Records shown
-- -- --

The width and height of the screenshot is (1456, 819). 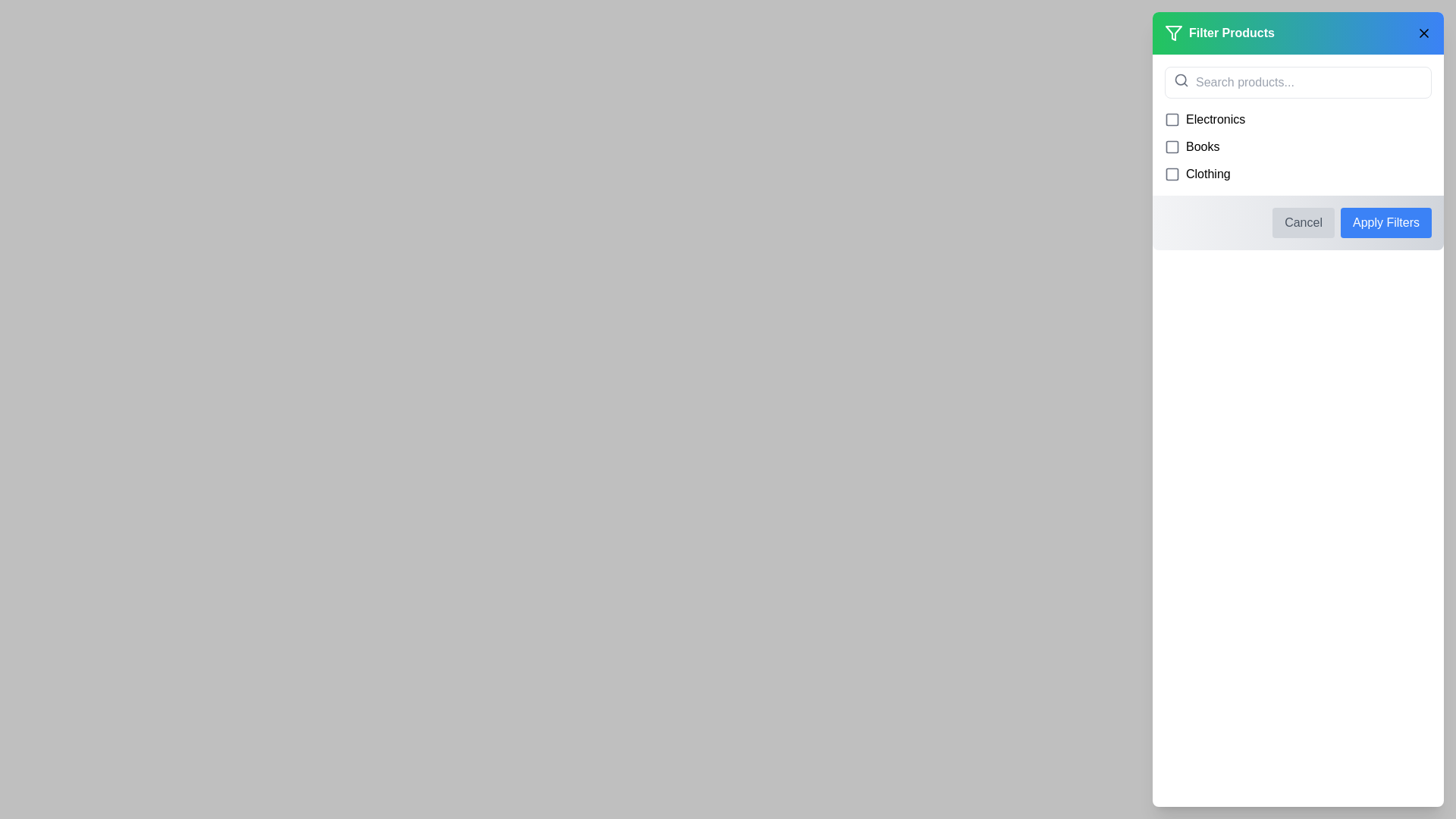 What do you see at coordinates (1298, 146) in the screenshot?
I see `the 'Books' checkbox` at bounding box center [1298, 146].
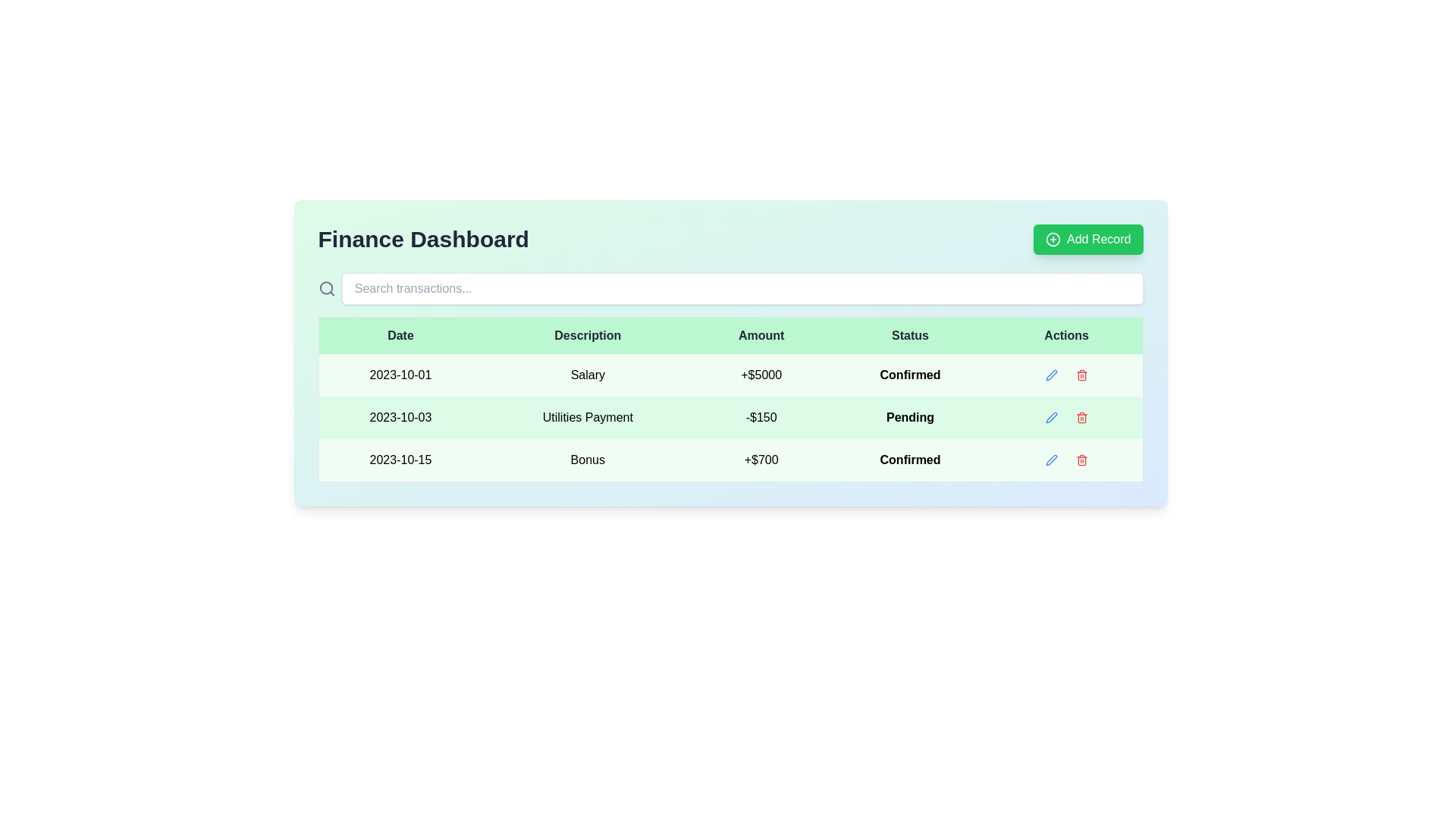 Image resolution: width=1456 pixels, height=819 pixels. Describe the element at coordinates (1081, 375) in the screenshot. I see `the red trash can button in the 'Actions' column of the row for '2023-10-01'` at that location.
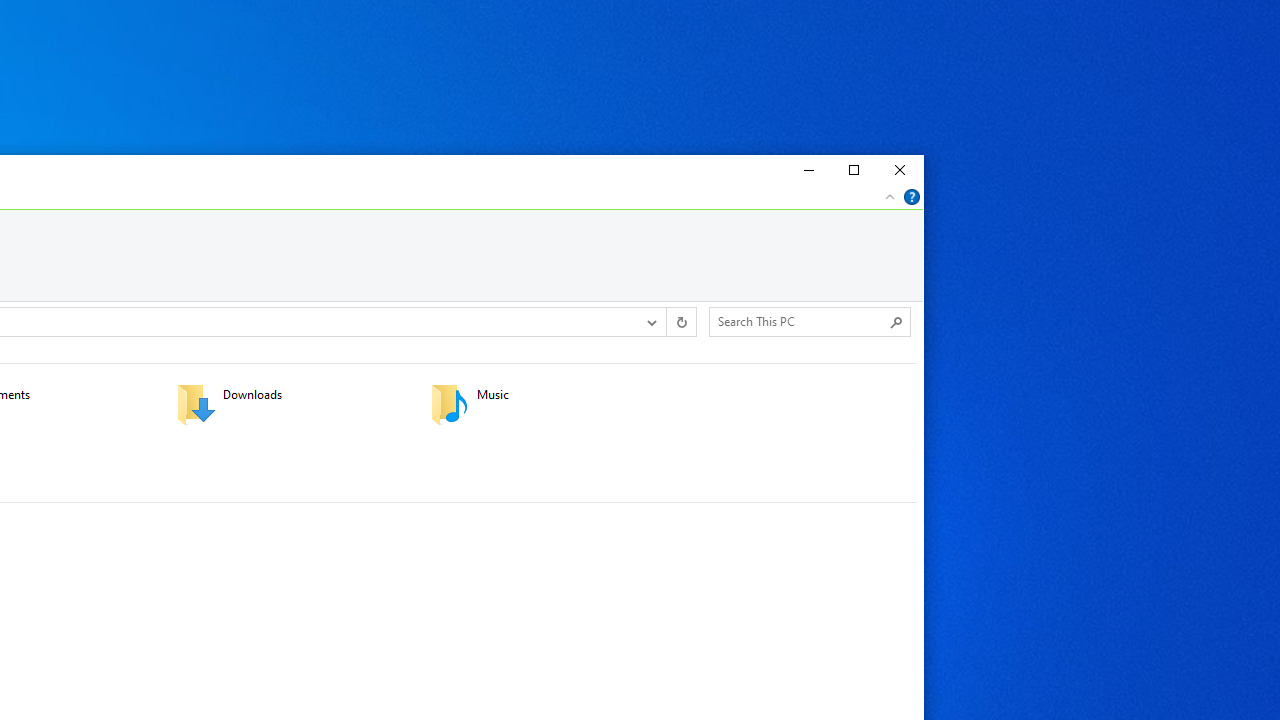  I want to click on 'Downloads', so click(290, 403).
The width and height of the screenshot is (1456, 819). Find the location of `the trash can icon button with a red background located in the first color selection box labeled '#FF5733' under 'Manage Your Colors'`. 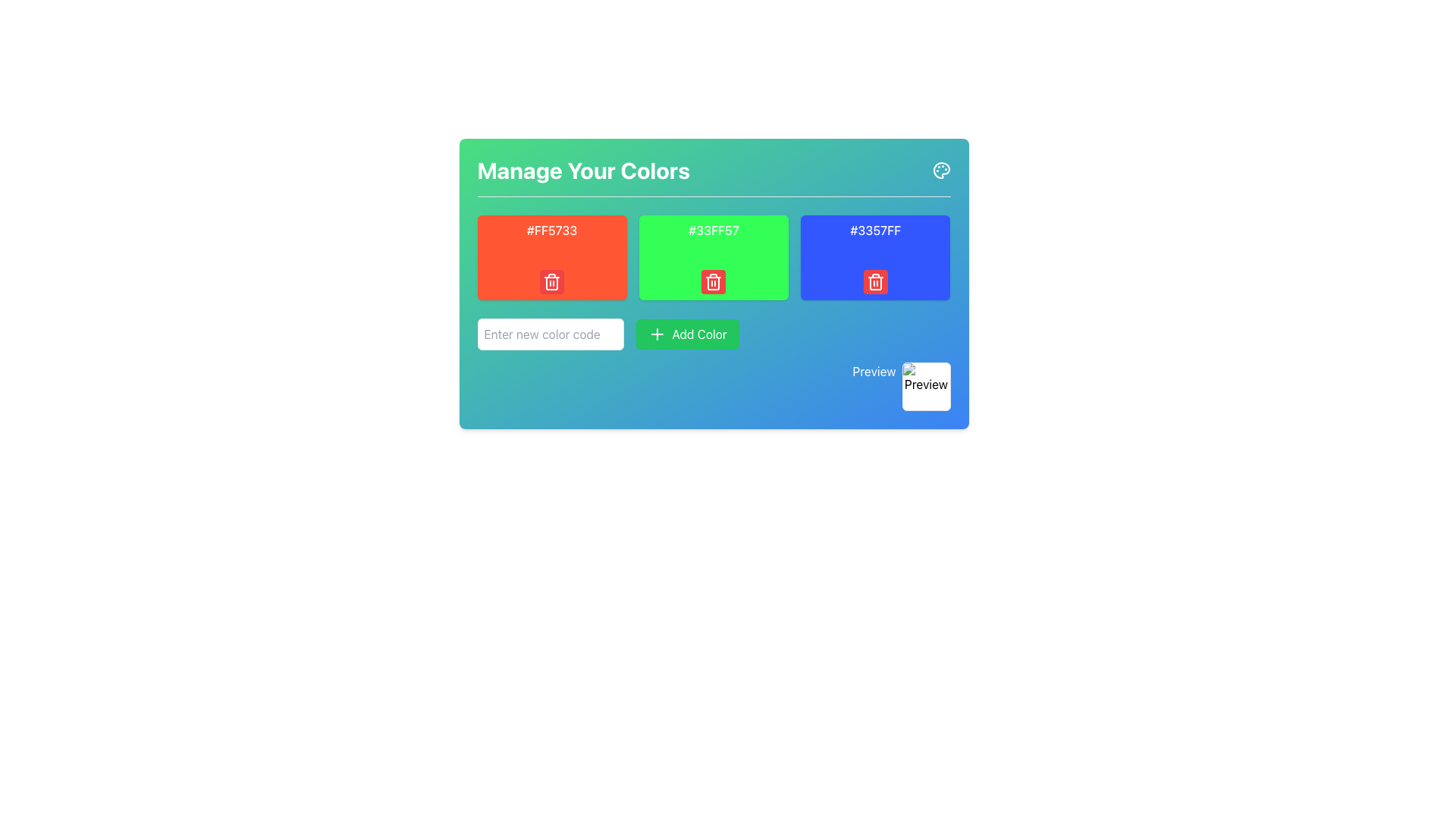

the trash can icon button with a red background located in the first color selection box labeled '#FF5733' under 'Manage Your Colors' is located at coordinates (551, 281).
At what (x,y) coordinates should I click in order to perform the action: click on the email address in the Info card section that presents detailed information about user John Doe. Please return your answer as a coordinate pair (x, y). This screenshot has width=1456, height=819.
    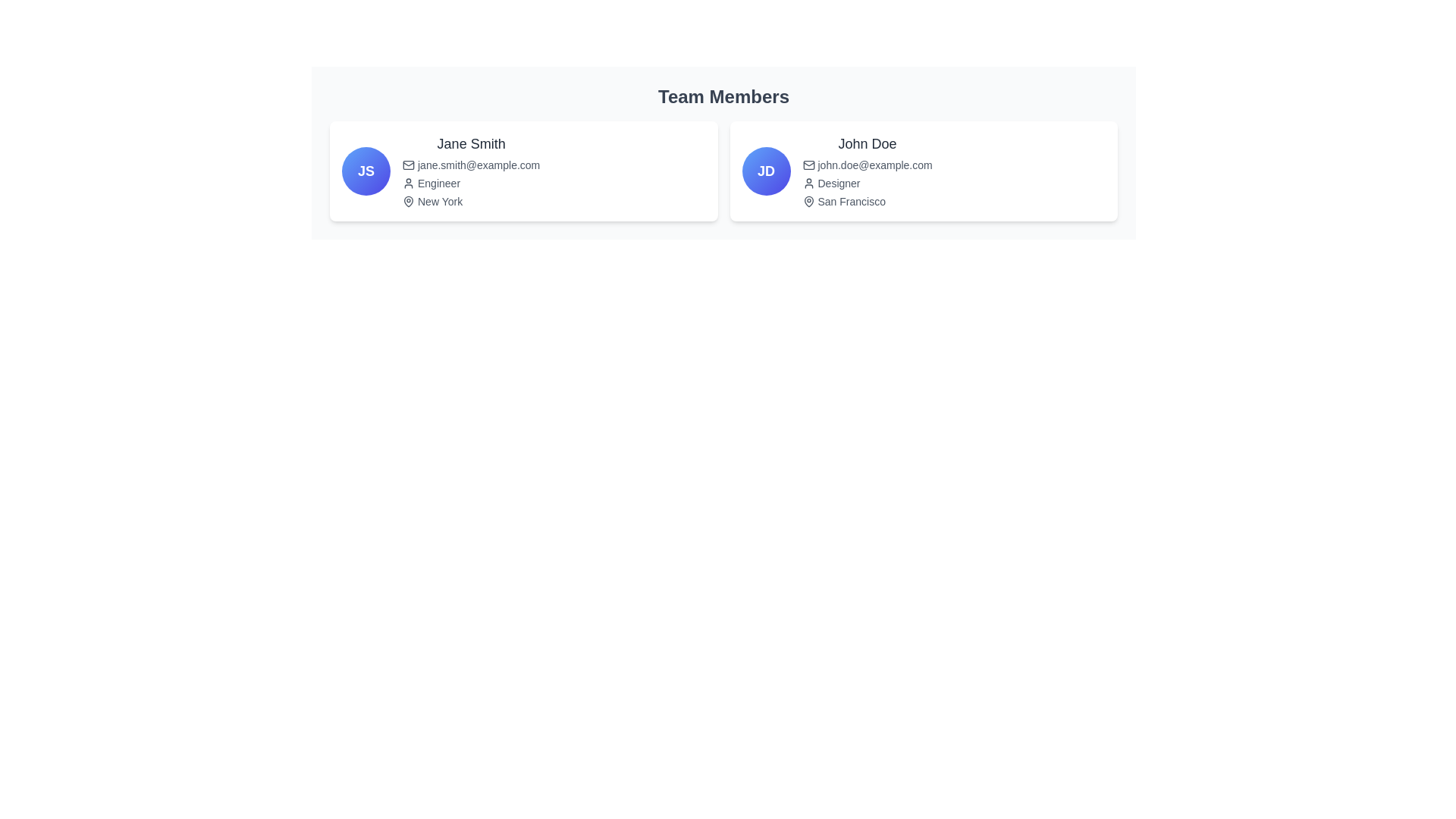
    Looking at the image, I should click on (868, 171).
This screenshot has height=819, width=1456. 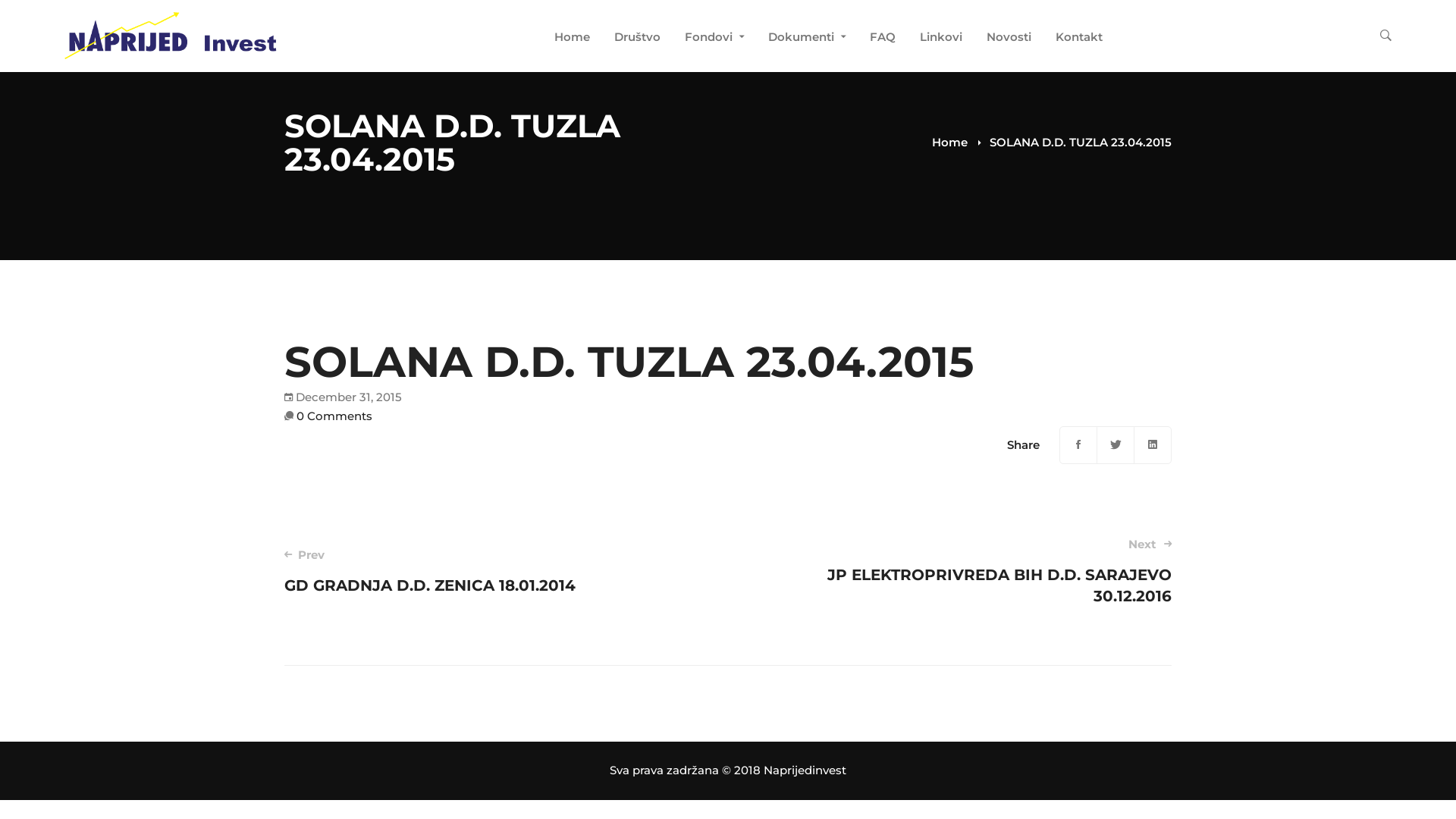 What do you see at coordinates (1009, 38) in the screenshot?
I see `'Novosti'` at bounding box center [1009, 38].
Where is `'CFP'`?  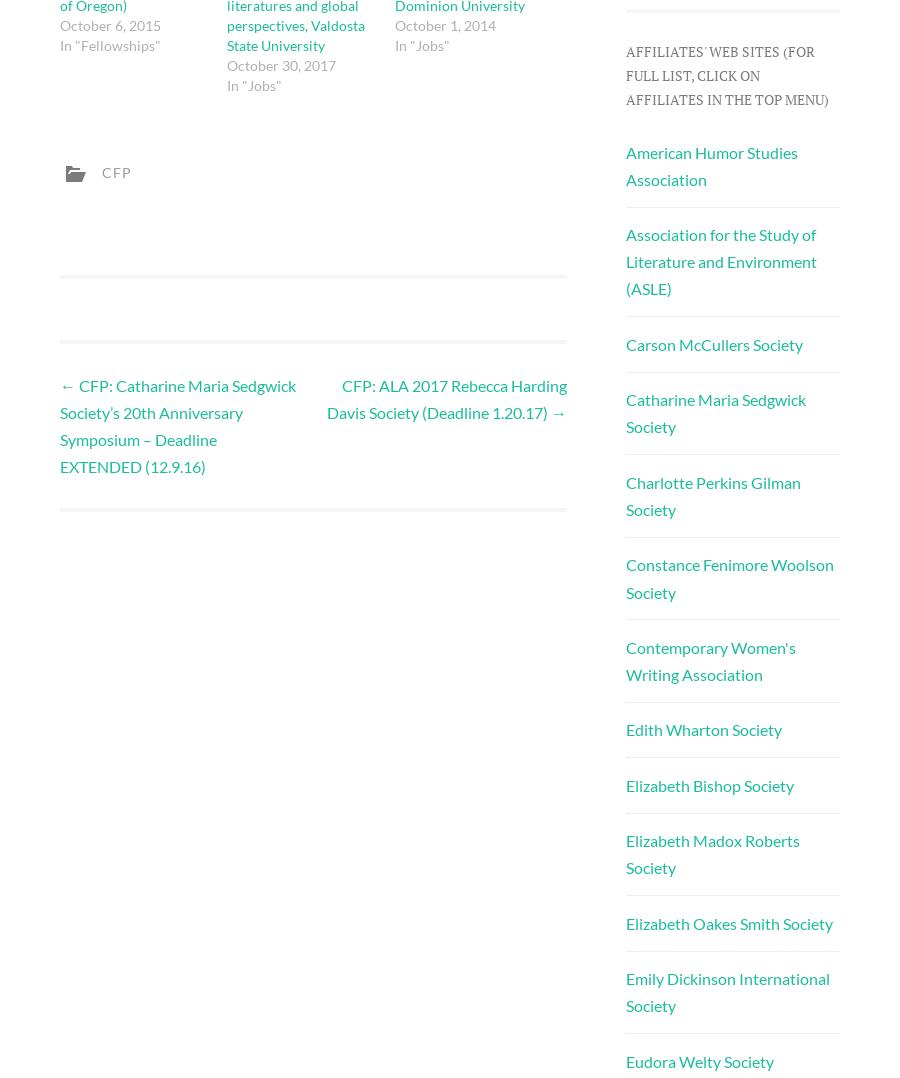 'CFP' is located at coordinates (117, 170).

-- -- --

What the task requires
Recast the lines from the one with "At what (x,y)" up to and including the one with "Looking at the" as a JSON list of strings, one string per line, leaving out blank lines. Omit the pictures from the answer.

Output for this exercise
[
  "At what (x,y) coordinates should I click in order to perform the action: click on the email address in the Info card section that presents detailed information about user John Doe. Please return your answer as a coordinate pair (x, y). This screenshot has width=1456, height=819.",
  "    Looking at the image, I should click on (868, 171)."
]